| EXERCISE GOAL |
How many lines of the listing below contain the word "screenshot"? Reply with the number alone.

| RECORDS FOR THE TASK |
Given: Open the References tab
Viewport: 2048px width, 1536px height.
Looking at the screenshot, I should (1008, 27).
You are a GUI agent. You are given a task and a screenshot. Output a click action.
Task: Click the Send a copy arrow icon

| OUTPUT BELOW |
2